Task statement
What is needed here is an exact transcription of the entries that follow.

*** Data extract Section Begins ***

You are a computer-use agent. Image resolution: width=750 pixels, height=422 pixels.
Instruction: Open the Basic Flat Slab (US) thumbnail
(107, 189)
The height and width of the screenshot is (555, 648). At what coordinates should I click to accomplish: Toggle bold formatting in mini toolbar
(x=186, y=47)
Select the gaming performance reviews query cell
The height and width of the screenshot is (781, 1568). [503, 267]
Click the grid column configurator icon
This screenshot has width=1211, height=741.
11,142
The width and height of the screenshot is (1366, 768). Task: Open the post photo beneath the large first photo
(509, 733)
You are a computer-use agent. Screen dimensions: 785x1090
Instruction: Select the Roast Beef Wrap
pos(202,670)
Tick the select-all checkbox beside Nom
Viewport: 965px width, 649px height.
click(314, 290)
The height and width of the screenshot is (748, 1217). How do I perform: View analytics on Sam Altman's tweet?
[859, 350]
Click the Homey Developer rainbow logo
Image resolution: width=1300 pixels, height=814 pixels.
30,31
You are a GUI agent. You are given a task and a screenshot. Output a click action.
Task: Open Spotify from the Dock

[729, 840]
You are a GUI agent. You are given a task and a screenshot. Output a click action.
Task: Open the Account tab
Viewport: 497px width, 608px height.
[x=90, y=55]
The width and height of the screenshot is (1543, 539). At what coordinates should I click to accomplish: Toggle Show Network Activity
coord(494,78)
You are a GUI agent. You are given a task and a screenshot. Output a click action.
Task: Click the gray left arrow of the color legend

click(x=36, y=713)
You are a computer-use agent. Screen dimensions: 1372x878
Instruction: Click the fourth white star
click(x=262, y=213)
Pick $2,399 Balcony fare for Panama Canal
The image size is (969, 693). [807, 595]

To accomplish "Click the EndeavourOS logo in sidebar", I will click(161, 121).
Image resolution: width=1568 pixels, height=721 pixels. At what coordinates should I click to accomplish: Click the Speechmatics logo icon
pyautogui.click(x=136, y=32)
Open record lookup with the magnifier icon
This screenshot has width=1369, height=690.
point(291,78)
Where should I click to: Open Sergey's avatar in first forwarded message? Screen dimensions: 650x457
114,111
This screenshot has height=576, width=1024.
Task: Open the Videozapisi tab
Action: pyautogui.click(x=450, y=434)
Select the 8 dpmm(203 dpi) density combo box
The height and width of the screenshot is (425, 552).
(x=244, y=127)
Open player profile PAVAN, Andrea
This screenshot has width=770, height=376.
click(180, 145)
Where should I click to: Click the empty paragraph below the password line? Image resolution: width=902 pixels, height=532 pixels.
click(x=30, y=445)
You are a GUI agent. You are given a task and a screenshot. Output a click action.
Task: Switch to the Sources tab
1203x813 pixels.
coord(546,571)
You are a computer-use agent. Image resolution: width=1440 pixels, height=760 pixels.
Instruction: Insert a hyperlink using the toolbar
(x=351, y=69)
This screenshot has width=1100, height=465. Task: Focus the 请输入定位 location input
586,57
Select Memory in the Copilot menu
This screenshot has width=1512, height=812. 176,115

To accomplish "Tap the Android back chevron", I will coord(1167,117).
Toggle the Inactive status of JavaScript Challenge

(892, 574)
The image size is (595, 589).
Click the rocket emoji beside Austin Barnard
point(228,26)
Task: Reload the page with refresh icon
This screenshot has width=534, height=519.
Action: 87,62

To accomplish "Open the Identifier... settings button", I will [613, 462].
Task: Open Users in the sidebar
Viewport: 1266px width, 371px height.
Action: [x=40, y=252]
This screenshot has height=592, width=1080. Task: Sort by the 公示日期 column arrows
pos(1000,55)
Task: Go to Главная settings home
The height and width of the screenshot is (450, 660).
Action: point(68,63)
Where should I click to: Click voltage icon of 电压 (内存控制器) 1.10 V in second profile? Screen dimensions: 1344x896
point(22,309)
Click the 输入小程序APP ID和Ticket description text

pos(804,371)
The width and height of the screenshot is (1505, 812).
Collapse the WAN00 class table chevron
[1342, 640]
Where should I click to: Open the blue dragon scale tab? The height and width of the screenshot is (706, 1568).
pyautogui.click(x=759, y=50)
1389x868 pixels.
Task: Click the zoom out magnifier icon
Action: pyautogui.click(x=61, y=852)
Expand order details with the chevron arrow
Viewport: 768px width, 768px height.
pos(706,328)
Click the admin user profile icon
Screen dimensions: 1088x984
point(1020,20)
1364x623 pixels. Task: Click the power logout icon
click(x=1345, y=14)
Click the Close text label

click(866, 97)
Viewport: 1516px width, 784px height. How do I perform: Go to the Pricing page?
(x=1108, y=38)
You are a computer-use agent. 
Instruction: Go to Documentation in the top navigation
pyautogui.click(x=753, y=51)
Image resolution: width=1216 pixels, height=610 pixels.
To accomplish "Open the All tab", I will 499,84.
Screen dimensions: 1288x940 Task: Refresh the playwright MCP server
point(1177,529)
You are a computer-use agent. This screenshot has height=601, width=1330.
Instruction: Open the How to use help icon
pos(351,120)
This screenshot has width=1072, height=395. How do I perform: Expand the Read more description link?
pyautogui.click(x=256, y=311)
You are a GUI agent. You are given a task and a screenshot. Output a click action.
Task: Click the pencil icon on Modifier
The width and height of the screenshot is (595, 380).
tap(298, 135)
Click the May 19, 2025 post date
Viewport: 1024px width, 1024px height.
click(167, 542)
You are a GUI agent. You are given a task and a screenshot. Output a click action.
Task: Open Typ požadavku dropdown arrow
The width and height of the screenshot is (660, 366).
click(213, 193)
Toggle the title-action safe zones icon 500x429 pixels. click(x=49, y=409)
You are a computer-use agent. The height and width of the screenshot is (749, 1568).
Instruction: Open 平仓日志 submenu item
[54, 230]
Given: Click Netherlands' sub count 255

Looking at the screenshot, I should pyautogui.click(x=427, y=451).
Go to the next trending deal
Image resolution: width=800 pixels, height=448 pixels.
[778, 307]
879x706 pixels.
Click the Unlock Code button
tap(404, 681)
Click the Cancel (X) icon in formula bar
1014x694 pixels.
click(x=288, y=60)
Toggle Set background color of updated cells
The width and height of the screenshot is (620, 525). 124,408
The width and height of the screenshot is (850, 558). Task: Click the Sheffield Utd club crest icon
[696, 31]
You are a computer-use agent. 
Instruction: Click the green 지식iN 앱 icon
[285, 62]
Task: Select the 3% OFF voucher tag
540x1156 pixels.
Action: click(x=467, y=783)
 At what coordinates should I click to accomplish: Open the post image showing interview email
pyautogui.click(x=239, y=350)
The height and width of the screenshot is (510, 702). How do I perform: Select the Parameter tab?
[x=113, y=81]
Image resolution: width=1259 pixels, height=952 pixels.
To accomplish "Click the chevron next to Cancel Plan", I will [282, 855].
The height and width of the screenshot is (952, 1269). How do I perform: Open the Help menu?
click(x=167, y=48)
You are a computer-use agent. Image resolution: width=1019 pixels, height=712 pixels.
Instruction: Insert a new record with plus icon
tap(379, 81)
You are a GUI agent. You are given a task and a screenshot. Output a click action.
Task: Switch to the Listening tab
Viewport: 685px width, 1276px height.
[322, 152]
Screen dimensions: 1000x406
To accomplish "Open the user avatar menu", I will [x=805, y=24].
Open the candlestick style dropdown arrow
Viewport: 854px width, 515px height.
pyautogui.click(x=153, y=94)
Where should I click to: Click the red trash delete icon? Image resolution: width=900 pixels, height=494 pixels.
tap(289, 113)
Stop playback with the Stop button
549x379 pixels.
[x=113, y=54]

*** Data extract Section Ends ***

Response box
You are a computer-use agent. Image resolution: width=750 pixels, height=422 pixels.
Instruction: Open the Basic Flat Slab (US) thumbnail
(107, 189)
The height and width of the screenshot is (555, 648). At what coordinates should I click to accomplish: Toggle bold formatting in mini toolbar
(x=186, y=47)
Select the gaming performance reviews query cell
The height and width of the screenshot is (781, 1568). [503, 267]
Click the grid column configurator icon
This screenshot has width=1211, height=741.
11,142
The width and height of the screenshot is (1366, 768). Task: Open the post photo beneath the large first photo
(509, 733)
You are a computer-use agent. Screen dimensions: 785x1090
Instruction: Select the Roast Beef Wrap
pos(202,670)
Tick the select-all checkbox beside Nom
Viewport: 965px width, 649px height.
click(314, 290)
The height and width of the screenshot is (748, 1217). How do I perform: View analytics on Sam Altman's tweet?
[859, 350]
Click the Homey Developer rainbow logo
Image resolution: width=1300 pixels, height=814 pixels.
30,31
You are a GUI agent. You are given a task and a screenshot. Output a click action.
Task: Open Spotify from the Dock

[729, 840]
You are a GUI agent. You are given a task and a screenshot. Output a click action.
Task: Open the Account tab
Viewport: 497px width, 608px height.
[x=90, y=55]
The width and height of the screenshot is (1543, 539). At what coordinates should I click to accomplish: Toggle Show Network Activity
coord(494,78)
You are a GUI agent. You are given a task and a screenshot. Output a click action.
Task: Click the gray left arrow of the color legend

click(x=36, y=713)
You are a computer-use agent. Screen dimensions: 1372x878
Instruction: Click the fourth white star
click(x=262, y=213)
Pick $2,399 Balcony fare for Panama Canal
The image size is (969, 693). [807, 595]

To accomplish "Click the EndeavourOS logo in sidebar", I will click(161, 121).
Image resolution: width=1568 pixels, height=721 pixels. At what coordinates should I click to accomplish: Click the Speechmatics logo icon
pyautogui.click(x=136, y=32)
Open record lookup with the magnifier icon
This screenshot has width=1369, height=690.
point(291,78)
Where should I click to: Open Sergey's avatar in first forwarded message? Screen dimensions: 650x457
114,111
This screenshot has height=576, width=1024.
Task: Open the Videozapisi tab
Action: pyautogui.click(x=450, y=434)
Select the 8 dpmm(203 dpi) density combo box
The height and width of the screenshot is (425, 552).
(x=244, y=127)
Open player profile PAVAN, Andrea
This screenshot has width=770, height=376.
click(180, 145)
Where should I click to: Click the empty paragraph below the password line? Image resolution: width=902 pixels, height=532 pixels.
click(x=30, y=445)
You are a GUI agent. You are given a task and a screenshot. Output a click action.
Task: Switch to the Sources tab
1203x813 pixels.
coord(546,571)
You are a computer-use agent. Image resolution: width=1440 pixels, height=760 pixels.
Instruction: Insert a hyperlink using the toolbar
(x=351, y=69)
This screenshot has width=1100, height=465. Task: Focus the 请输入定位 location input
586,57
Select Memory in the Copilot menu
This screenshot has width=1512, height=812. 176,115

To accomplish "Tap the Android back chevron", I will coord(1167,117).
Toggle the Inactive status of JavaScript Challenge

(892, 574)
The image size is (595, 589).
Click the rocket emoji beside Austin Barnard
point(228,26)
Task: Reload the page with refresh icon
This screenshot has width=534, height=519.
Action: 87,62

To accomplish "Open the Identifier... settings button", I will [613, 462].
Task: Open Users in the sidebar
Viewport: 1266px width, 371px height.
Action: [x=40, y=252]
This screenshot has height=592, width=1080. Task: Sort by the 公示日期 column arrows
pos(1000,55)
Task: Go to Главная settings home
The height and width of the screenshot is (450, 660).
Action: point(68,63)
Where should I click to: Click voltage icon of 电压 (内存控制器) 1.10 V in second profile? Screen dimensions: 1344x896
point(22,309)
Click the 输入小程序APP ID和Ticket description text

pos(804,371)
The width and height of the screenshot is (1505, 812).
Collapse the WAN00 class table chevron
[1342, 640]
Where should I click to: Open the blue dragon scale tab? The height and width of the screenshot is (706, 1568).
pyautogui.click(x=759, y=50)
1389x868 pixels.
Task: Click the zoom out magnifier icon
Action: pyautogui.click(x=61, y=852)
Expand order details with the chevron arrow
Viewport: 768px width, 768px height.
pos(706,328)
Click the admin user profile icon
Screen dimensions: 1088x984
point(1020,20)
1364x623 pixels. Task: Click the power logout icon
click(x=1345, y=14)
Click the Close text label

click(866, 97)
Viewport: 1516px width, 784px height. How do I perform: Go to the Pricing page?
(x=1108, y=38)
You are a computer-use agent. 
Instruction: Go to Documentation in the top navigation
pyautogui.click(x=753, y=51)
Image resolution: width=1216 pixels, height=610 pixels.
To accomplish "Open the All tab", I will 499,84.
Screen dimensions: 1288x940 Task: Refresh the playwright MCP server
point(1177,529)
You are a computer-use agent. This screenshot has height=601, width=1330.
Instruction: Open the How to use help icon
pos(351,120)
This screenshot has width=1072, height=395. How do I perform: Expand the Read more description link?
pyautogui.click(x=256, y=311)
You are a GUI agent. You are given a task and a screenshot. Output a click action.
Task: Click the pencil icon on Modifier
The width and height of the screenshot is (595, 380).
tap(298, 135)
Click the May 19, 2025 post date
Viewport: 1024px width, 1024px height.
click(167, 542)
You are a GUI agent. You are given a task and a screenshot. Output a click action.
Task: Open Typ požadavku dropdown arrow
The width and height of the screenshot is (660, 366).
click(213, 193)
Toggle the title-action safe zones icon 500x429 pixels. click(x=49, y=409)
You are a computer-use agent. The height and width of the screenshot is (749, 1568).
Instruction: Open 平仓日志 submenu item
[54, 230]
Given: Click Netherlands' sub count 255

Looking at the screenshot, I should pyautogui.click(x=427, y=451).
Go to the next trending deal
Image resolution: width=800 pixels, height=448 pixels.
[778, 307]
879x706 pixels.
Click the Unlock Code button
tap(404, 681)
Click the Cancel (X) icon in formula bar
1014x694 pixels.
click(x=288, y=60)
Toggle Set background color of updated cells
The width and height of the screenshot is (620, 525). 124,408
The width and height of the screenshot is (850, 558). Task: Click the Sheffield Utd club crest icon
[696, 31]
You are a computer-use agent. 
Instruction: Click the green 지식iN 앱 icon
[285, 62]
Task: Select the 3% OFF voucher tag
540x1156 pixels.
Action: click(x=467, y=783)
 At what coordinates should I click to accomplish: Open the post image showing interview email
pyautogui.click(x=239, y=350)
The height and width of the screenshot is (510, 702). How do I perform: Select the Parameter tab?
[x=113, y=81]
Image resolution: width=1259 pixels, height=952 pixels.
To accomplish "Click the chevron next to Cancel Plan", I will [282, 855].
The height and width of the screenshot is (952, 1269). How do I perform: Open the Help menu?
click(x=167, y=48)
You are a computer-use agent. Image resolution: width=1019 pixels, height=712 pixels.
Instruction: Insert a new record with plus icon
tap(379, 81)
You are a GUI agent. You are given a task and a screenshot. Output a click action.
Task: Switch to the Listening tab
Viewport: 685px width, 1276px height.
[322, 152]
Screen dimensions: 1000x406
To accomplish "Open the user avatar menu", I will [x=805, y=24].
Open the candlestick style dropdown arrow
Viewport: 854px width, 515px height.
pyautogui.click(x=153, y=94)
Where should I click to: Click the red trash delete icon? Image resolution: width=900 pixels, height=494 pixels.
tap(289, 113)
Stop playback with the Stop button
549x379 pixels.
[x=113, y=54]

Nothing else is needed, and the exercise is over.